A Digital Bill of Rights — Version 1.0
By Scott Adams | @ScottAdamsSays
Edited by Joshua Lisec @JoshuaLisec
Because we need a new system of rights for the new, digital age.
V1.0 is from Coffee with Scott Adams Episode 1054 July 11th, 2020
- Video evidence of a crime is not admissible in court unless both the prosecution and the defense agree that it shows what happened. Because videos, photos, and audio recordings are more misleading than clarifying. Removing the beginning or end of a video changes its context and therefore meaning.
- There is a maximum five-year ban from any digital platform, regardless of offense. Because public platforms are too important for daily life to have somebody blocked forever. If you come back and engage in the same behavior, you’re banned again.
- You have the right to know the identity of your online accuser. Because in the legal system, you have a right to know who accuses you. If somebody tweets that Scott Adams eats kittens, Mr. Adams has the right to petition Twitter to unveil that person’s identity.
- You are the only one who has the right to tell your opinion. Because no one knows your inner thoughts but you. In addition, you have the right to label all misrepresentations of your opinion online.
- Nobody can be guilty by digital association. Simply having your photo taken with the worst person in the world doesn’t make you a bad person.
- You cannot be blamed for anything you say while anonymous. Because everybody says things privately that would get them canceled if said in public. This does not apply to threats of harm.
- You cannot be blamed for any digital reproduction of something that happened over twenty years ago. Because you should not be punished today because of something your digital ghost did—the version of you that no longer exists.

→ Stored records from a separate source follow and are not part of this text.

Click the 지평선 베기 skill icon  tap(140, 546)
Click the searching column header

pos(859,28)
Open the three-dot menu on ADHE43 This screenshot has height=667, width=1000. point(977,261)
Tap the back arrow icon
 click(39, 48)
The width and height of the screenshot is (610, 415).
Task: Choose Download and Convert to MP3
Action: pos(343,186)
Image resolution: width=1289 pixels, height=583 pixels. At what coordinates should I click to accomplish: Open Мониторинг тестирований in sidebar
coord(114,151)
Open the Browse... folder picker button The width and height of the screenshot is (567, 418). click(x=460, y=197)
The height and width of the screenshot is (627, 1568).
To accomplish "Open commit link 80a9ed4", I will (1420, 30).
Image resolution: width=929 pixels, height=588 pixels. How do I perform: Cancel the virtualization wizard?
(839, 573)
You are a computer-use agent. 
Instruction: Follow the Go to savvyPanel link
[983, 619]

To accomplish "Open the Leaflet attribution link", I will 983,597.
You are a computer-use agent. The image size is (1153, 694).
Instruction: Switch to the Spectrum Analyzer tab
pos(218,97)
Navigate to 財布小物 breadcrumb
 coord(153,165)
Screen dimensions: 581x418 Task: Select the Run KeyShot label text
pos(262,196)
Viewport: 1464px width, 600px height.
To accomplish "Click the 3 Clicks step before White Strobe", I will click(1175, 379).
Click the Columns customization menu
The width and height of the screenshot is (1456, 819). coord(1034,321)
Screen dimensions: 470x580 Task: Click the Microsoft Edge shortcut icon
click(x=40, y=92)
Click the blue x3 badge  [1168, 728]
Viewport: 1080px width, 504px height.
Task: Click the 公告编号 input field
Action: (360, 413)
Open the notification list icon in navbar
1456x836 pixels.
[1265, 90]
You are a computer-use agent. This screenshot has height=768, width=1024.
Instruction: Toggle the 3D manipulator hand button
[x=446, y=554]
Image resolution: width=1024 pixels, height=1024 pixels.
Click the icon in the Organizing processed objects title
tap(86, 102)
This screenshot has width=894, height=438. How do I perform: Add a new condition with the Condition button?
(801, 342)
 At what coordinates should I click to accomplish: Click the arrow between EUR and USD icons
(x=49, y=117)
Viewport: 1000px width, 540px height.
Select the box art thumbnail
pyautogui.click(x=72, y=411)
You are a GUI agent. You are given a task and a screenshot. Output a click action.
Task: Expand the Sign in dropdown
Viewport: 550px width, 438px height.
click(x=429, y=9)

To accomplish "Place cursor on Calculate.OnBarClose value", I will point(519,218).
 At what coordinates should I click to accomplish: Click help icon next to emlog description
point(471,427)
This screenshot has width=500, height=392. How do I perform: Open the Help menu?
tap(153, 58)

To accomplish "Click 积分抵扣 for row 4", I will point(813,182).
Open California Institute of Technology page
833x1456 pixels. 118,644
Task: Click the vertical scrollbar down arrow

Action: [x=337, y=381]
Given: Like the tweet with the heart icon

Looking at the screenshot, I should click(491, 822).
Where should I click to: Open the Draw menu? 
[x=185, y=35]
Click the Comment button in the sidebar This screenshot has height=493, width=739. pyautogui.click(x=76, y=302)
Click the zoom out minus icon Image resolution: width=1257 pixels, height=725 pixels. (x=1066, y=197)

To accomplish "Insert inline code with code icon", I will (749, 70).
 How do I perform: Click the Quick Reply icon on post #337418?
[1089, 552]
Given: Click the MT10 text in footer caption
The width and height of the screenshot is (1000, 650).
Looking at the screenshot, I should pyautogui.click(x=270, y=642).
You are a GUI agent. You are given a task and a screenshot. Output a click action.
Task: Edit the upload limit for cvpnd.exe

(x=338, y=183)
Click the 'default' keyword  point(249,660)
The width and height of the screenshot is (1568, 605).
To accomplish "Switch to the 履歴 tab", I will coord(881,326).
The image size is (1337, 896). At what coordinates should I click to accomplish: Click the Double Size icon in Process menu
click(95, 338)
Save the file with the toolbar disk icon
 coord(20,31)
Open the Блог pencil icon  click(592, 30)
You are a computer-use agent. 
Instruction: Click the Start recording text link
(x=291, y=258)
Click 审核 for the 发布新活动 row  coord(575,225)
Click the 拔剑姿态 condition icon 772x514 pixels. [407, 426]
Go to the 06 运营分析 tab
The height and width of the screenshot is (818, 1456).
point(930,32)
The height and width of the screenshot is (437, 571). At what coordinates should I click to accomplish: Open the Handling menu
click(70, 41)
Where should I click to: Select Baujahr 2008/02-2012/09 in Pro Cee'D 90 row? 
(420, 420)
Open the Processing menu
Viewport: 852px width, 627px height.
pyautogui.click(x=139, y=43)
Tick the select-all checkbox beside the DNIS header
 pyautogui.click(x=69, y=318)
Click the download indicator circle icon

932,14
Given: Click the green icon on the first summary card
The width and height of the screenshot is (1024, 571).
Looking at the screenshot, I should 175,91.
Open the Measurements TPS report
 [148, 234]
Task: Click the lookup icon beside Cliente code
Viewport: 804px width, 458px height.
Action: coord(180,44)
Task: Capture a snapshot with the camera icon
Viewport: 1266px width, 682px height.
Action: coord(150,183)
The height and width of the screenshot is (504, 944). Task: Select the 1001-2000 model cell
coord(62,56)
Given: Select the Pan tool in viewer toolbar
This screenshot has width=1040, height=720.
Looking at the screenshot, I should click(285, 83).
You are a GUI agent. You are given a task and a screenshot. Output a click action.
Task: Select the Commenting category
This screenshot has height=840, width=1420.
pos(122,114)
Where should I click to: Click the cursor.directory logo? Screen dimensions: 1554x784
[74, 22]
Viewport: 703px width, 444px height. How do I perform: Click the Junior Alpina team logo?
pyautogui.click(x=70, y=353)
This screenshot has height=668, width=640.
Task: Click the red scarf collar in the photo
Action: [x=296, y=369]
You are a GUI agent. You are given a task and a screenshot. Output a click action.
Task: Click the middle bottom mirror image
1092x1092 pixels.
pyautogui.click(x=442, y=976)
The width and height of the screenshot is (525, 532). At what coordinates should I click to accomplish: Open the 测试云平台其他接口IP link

- Single source reporting must be self-labeled. Because news with one source is highly non-credible information.
- Any news reports corrections must be as prominent as the original story. Because fake news often gets millions of impressions while corrections get thousands.
- If you try to organize a boycott against any company, your own identity must be public. Because anyone calling for boycotts against American companies should not have the advantage of privacy when the target does not. Mutual assured destruction prevents that.
- It is illegal for news organizations (not an individual) to show a video or audio recording that is edited to change context or meaning. Because President Donald Trump never called the Charlottesville neo-Nazis “fine people,” a simple clarification which many news reports removed from the video excerpt they published.